**Text section:**
Among many other reasons, this case  is interesting because ofthe dual jurisdiction of the FTC and HHS/OCR over breaches that involve individual health information.

On one hand, the HIPAA regulations detail a specific, fact-oriented process for determining whether an impermissible disclosure of PHI constitutes a breach under the law.  The pre-Omnibus Rule breach analysis involved consideration of whether the impermissible disclosure posed a “significant risk of financial, reputational, or other harm” to the individual whose PHI was disclosed.  The post-Omnibus Rule breach analysis presumes that an impermissible disclosure is a breach, unless a risk assessment that includes consideration of at least four specific factors demonstrates there was a “low probability” that the individual’s PHI was compromised.

In stark contrast to HIPAA, the FTC can bring an enforcement action based upon its decision that an entity’s data security practices are “unfair”, but it has not promulgated regulations or issued specific guidance as to how or when a determination of “unfairness” is made.  Instead, the FTC routinely alleges that entities’ data security practices are “unfair” because they are not “reasonable” – two vague words that leave entities guessing about how to become FTC compliant.

**Task material:**
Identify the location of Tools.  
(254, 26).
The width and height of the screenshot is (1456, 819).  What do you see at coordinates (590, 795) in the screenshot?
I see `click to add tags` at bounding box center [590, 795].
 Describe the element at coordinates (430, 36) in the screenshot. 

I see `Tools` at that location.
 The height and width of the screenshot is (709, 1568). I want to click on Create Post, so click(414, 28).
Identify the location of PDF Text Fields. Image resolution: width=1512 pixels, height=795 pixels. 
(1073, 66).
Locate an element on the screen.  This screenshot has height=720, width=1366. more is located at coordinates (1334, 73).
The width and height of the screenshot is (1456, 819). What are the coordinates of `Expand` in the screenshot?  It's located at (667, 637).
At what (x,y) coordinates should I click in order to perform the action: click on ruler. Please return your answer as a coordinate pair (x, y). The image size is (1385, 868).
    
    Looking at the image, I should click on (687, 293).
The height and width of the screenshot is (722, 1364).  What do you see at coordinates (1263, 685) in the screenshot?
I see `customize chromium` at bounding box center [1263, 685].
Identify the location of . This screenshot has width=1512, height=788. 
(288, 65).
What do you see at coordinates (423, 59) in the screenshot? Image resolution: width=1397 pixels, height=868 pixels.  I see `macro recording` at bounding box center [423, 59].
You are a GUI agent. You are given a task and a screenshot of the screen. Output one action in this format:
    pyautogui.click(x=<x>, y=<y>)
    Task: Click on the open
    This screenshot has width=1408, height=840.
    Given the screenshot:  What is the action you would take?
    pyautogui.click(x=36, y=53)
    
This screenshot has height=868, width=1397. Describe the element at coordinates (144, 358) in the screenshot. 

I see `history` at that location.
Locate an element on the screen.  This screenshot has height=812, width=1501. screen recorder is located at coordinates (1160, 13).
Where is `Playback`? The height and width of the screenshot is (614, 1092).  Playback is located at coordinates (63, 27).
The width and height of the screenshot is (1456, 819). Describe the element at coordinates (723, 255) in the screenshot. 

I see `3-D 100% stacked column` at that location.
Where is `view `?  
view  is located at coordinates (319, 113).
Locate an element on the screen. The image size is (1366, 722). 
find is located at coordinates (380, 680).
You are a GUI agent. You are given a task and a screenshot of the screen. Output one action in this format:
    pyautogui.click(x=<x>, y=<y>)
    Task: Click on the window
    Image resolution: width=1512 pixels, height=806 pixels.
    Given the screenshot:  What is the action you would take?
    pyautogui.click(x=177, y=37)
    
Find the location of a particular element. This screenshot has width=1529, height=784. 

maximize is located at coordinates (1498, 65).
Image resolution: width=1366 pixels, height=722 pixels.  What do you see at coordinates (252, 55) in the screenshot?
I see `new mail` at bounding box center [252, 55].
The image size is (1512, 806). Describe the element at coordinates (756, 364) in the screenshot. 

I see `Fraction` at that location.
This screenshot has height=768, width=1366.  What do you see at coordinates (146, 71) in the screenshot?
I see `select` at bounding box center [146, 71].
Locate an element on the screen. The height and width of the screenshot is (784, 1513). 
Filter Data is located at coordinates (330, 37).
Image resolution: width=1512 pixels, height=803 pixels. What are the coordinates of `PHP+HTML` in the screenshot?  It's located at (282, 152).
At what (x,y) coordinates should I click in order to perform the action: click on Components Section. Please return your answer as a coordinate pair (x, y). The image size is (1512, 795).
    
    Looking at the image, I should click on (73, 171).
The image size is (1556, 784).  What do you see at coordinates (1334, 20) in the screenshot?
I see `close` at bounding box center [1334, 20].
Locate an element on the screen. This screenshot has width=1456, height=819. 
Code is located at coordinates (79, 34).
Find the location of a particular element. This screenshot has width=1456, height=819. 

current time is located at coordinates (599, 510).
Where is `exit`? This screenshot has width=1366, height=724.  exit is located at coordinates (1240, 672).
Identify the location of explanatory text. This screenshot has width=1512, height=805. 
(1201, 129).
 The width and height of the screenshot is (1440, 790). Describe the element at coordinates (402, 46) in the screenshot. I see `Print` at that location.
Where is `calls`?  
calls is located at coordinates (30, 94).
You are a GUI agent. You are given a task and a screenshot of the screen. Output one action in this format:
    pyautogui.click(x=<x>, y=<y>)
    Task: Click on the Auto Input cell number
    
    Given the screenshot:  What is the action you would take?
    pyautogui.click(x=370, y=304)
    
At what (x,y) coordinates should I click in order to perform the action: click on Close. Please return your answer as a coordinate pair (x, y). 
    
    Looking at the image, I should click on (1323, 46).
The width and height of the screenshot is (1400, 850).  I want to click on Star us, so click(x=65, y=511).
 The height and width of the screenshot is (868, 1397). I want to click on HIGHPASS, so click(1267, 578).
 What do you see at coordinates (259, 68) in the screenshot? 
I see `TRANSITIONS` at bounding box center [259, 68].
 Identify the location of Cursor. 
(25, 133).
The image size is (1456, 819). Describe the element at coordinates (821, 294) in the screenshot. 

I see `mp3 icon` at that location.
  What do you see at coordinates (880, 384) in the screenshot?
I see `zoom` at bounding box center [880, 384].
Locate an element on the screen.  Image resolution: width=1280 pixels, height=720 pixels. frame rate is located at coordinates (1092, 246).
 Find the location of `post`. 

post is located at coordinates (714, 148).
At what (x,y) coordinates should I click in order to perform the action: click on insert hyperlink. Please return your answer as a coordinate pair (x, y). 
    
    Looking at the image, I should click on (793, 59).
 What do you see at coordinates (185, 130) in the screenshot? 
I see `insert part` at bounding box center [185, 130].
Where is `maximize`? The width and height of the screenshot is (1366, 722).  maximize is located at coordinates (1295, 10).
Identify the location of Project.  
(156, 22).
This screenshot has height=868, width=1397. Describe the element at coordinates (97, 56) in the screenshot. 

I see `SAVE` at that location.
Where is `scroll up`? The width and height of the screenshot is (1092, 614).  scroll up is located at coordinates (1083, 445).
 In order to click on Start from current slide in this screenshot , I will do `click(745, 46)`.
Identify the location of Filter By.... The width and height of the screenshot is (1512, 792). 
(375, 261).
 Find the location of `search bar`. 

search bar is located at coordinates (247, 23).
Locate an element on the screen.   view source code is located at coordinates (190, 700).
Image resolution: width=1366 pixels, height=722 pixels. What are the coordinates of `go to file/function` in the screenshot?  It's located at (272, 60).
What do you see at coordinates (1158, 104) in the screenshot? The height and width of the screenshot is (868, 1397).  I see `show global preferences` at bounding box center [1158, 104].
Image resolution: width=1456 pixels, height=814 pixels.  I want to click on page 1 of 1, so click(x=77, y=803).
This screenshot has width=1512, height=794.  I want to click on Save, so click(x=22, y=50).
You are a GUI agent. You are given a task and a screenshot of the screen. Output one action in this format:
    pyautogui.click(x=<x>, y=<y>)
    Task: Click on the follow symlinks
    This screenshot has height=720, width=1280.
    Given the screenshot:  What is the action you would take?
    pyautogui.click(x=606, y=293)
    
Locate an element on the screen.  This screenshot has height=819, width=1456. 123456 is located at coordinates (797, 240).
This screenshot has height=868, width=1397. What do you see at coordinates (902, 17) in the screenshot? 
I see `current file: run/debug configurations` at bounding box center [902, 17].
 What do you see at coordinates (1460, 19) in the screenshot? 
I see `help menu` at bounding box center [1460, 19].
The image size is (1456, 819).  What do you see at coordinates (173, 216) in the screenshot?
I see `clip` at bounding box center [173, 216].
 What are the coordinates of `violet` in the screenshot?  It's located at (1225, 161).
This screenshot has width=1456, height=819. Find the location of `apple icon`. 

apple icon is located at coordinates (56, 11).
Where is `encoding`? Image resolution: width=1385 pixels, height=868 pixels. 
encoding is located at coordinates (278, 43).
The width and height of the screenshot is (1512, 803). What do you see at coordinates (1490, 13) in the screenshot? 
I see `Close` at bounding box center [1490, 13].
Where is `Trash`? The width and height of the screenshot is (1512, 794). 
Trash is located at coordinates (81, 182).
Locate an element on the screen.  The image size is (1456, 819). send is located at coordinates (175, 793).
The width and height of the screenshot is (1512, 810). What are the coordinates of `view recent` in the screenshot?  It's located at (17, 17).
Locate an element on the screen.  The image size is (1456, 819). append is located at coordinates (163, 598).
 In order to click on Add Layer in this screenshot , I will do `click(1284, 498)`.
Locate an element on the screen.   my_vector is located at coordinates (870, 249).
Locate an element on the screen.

**Set of tasks:**
1) Summarize the passage on FTC and HIPAA breach enforcement in two sentences.
2) Copy out the lines of the records word for word, starting at the line that contains "The width and height of the screenshot is (1456, 819). Describe" and ending at the line that contains "coordinates (319, 113).".

**Written responses:**
1) HIPAA regulations lay out a specific, fact-oriented process for deciding whether an impermissible disclosure of PHI is a breach, and since the Omnibus Rule such a disclosure is presumed to be a breach unless a risk assessment of at least four factors shows a low probability of compromise. The FTC, by contrast, can take enforcement action against data security practices it deems "unfair" without having issued regulations or specific guidance on that determination, leaving entities guessing about compliance.

2)
The width and height of the screenshot is (1456, 819). Describe the element at coordinates (723, 255) in the screenshot. 

I see `3-D 100% stacked column` at that location.
Where is `view `?  
view  is located at coordinates (319, 113).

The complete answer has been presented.